Erik Elmroth and Johan Tordsson
Department of Computing Science and HPC2N
Umeå University
SE-901 87 Umeå, Sweden
emails: elmroth@cs.umu.se and tordsson@cs.umu.se respectively
This contribution presents algorithms, methods, and software for a grid resource manager, responsible for resource brokering and scheduling in early production grids. The broker selects computing resources based on actual job requirements and a number of criteria identifying the available resources, with the aim to minimize the total time to delivery for the individual application. The total time to delivery includes the time for program execution, batch queue waiting, input/output data transfer, executable staging, etc. Main features include support for making advance reservations, to make resource selections based on computer benchmark results and network performance predictions, and to enable a basic adaptation facility.
The reservation capability is vital for enabling co-allocation of resources in highly utilized grids. This feature also provides a guaranteed alternative to estimating the batch queue waiting time.
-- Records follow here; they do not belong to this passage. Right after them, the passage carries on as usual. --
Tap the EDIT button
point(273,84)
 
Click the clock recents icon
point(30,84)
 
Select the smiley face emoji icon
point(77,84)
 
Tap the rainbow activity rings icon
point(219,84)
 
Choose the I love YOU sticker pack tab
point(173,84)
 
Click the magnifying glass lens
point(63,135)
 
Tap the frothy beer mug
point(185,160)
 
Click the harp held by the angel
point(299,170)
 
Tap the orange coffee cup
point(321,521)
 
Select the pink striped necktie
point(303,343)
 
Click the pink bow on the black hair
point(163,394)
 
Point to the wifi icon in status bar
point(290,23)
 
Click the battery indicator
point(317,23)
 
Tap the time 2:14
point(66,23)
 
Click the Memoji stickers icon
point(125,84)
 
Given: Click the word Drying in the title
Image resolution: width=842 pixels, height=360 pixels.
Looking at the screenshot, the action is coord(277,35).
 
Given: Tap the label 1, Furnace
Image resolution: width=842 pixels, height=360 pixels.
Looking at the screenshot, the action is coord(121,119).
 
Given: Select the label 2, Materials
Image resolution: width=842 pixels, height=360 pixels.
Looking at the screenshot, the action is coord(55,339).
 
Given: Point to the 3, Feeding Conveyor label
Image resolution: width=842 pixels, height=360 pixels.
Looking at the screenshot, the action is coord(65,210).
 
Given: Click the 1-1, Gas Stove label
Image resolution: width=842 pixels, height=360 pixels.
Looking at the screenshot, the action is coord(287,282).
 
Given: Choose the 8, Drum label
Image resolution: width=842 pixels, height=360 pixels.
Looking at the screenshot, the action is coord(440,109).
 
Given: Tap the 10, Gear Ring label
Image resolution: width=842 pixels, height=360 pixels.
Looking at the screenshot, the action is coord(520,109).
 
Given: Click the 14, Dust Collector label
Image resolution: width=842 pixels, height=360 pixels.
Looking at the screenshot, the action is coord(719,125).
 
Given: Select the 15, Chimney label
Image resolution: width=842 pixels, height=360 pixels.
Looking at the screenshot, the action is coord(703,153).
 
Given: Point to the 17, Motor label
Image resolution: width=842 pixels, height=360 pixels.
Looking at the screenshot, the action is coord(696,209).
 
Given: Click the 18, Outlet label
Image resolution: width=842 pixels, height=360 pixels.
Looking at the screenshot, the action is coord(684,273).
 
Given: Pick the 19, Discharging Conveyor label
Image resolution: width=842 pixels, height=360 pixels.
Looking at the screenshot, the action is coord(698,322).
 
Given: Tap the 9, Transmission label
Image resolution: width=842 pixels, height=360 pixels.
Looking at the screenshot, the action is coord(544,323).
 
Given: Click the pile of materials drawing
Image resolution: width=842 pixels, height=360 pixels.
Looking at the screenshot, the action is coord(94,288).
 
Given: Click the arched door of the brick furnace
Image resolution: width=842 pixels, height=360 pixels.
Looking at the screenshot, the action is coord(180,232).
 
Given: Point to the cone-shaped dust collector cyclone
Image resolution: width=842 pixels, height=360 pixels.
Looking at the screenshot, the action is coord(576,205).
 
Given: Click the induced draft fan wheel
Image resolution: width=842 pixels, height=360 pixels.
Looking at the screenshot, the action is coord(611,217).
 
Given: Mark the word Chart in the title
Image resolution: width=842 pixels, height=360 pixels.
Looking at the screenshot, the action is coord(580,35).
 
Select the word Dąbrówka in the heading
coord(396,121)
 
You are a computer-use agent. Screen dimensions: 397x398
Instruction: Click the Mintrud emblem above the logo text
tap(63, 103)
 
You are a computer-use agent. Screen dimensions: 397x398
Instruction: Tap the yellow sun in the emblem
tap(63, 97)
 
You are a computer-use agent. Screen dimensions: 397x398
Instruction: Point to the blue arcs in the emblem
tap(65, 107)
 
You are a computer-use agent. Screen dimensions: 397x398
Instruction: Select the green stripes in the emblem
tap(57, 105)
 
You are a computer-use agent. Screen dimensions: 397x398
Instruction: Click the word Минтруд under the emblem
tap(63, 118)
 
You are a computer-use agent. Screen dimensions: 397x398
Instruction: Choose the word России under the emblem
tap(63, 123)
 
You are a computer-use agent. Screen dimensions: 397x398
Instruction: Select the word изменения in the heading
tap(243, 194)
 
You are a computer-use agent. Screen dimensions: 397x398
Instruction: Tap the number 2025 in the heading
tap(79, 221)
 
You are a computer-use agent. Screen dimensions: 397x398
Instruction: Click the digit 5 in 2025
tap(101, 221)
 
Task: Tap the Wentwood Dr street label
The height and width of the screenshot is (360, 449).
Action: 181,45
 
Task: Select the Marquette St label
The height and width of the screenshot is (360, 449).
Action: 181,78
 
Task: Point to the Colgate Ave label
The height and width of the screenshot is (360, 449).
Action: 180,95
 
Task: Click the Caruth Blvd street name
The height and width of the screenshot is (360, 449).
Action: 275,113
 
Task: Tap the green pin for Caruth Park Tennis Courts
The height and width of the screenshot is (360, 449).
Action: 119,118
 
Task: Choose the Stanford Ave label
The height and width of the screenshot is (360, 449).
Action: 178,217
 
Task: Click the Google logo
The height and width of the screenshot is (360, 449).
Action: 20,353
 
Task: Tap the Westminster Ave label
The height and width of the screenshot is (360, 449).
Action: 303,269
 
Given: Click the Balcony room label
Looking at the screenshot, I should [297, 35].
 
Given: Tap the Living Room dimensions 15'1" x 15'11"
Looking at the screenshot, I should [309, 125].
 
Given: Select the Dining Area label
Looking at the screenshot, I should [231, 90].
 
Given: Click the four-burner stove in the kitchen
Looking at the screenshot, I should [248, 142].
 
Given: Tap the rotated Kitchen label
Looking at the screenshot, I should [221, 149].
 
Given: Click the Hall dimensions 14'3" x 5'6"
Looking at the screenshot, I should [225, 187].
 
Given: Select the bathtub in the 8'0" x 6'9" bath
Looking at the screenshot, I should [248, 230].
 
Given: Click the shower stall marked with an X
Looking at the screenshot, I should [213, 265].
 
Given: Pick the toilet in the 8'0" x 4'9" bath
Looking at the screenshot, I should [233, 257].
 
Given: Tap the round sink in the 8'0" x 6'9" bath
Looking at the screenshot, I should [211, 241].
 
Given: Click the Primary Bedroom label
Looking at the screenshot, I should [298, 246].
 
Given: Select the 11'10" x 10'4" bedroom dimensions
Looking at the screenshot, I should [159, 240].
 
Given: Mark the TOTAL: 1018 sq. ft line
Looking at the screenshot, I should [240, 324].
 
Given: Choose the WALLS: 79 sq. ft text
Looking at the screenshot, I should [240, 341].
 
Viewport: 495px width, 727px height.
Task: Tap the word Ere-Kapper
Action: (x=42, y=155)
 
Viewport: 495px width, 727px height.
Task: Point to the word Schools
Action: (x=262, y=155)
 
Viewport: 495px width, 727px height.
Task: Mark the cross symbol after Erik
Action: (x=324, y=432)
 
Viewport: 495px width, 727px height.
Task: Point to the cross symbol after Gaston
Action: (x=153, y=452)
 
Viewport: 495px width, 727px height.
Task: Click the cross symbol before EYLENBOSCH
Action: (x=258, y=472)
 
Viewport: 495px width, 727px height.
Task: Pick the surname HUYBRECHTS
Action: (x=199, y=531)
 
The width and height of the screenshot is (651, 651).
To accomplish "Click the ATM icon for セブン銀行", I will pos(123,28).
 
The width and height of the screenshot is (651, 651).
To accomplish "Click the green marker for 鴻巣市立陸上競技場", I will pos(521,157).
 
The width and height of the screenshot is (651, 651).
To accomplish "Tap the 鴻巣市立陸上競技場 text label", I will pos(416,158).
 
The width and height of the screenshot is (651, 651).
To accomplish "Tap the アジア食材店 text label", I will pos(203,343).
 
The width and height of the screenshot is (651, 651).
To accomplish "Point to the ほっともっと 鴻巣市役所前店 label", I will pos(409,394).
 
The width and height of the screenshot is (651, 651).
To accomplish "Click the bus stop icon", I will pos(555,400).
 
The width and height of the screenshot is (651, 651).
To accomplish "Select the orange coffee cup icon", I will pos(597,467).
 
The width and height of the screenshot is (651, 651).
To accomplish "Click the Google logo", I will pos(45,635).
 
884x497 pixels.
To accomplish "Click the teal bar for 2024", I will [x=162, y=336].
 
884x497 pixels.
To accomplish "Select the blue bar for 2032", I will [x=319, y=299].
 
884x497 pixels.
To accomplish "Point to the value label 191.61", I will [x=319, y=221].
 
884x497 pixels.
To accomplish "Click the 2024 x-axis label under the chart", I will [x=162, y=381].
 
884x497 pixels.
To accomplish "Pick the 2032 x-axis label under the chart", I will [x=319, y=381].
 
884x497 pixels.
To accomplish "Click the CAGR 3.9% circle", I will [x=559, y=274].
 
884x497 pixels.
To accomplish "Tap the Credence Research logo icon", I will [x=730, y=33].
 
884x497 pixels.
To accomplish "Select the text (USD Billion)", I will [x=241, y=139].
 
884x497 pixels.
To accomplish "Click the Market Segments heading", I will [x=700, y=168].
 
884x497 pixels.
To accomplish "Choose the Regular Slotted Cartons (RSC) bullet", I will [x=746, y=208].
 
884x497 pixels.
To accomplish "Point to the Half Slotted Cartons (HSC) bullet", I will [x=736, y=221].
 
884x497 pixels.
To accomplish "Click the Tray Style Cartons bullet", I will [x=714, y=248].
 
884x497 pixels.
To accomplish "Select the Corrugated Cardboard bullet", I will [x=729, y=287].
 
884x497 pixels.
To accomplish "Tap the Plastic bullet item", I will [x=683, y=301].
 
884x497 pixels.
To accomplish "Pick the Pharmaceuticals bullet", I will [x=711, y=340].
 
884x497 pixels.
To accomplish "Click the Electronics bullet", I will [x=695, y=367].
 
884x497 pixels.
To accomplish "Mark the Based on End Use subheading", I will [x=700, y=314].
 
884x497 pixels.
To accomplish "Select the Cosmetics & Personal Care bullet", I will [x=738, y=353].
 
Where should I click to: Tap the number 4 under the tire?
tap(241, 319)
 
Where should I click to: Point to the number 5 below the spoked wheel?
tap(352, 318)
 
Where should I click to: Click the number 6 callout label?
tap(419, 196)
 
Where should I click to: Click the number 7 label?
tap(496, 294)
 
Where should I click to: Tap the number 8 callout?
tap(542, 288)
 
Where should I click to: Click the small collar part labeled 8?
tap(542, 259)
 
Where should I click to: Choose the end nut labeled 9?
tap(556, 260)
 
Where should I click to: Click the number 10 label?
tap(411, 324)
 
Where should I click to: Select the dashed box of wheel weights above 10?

The performance differences between grid resources and the fact that their relative performance characteristics may vary for different types of applications makes resource selection difficult. This issue is handled by a benchmark-based procedure for resource selection. Based on the user's identification of relevant benchmarks and an estimated execution time on some specified resource, the broker estimates the execution time for all resources of interest. This requires that a relevant set of benchmark results are available from the resources' information systems. In order to facilitate the production, collection and publication of such results, our work includes developing a grid-resource benchmark suite.
As most grid resources still are available without performance and queue time guarantees, the adaptation feature of this resource manager is useful. It allows a user to request that the broker after an initial job submission strives to re-direct the job to a resource, likely to give a shorter total time to delivery.
A resource broker and scheduler is fundamental in any large-scale grid-environment for scientific applications. Our software is primary developed for NorduGrid, comprising nearly 30 parallel systems in 6 countries, and SweGrid, comprising 6 Swedish Linux clusters dedicated for grid usage with a total of 600 CPUs. Both NorduGrid and SweGrid are Globus-based production environments for 24 hour per day grid usage.